Brief:
A faithful copy of the listing below is required.

Content starts

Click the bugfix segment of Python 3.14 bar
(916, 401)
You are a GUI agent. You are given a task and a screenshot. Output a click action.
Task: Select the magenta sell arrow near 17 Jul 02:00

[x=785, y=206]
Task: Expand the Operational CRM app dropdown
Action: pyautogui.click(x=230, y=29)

Content ends

Your solution:
Click the bugfix segment of Python 3.14 bar
(916, 401)
You are a GUI agent. You are given a task and a screenshot. Output a click action.
Task: Select the magenta sell arrow near 17 Jul 02:00

[x=785, y=206]
Task: Expand the Operational CRM app dropdown
Action: pyautogui.click(x=230, y=29)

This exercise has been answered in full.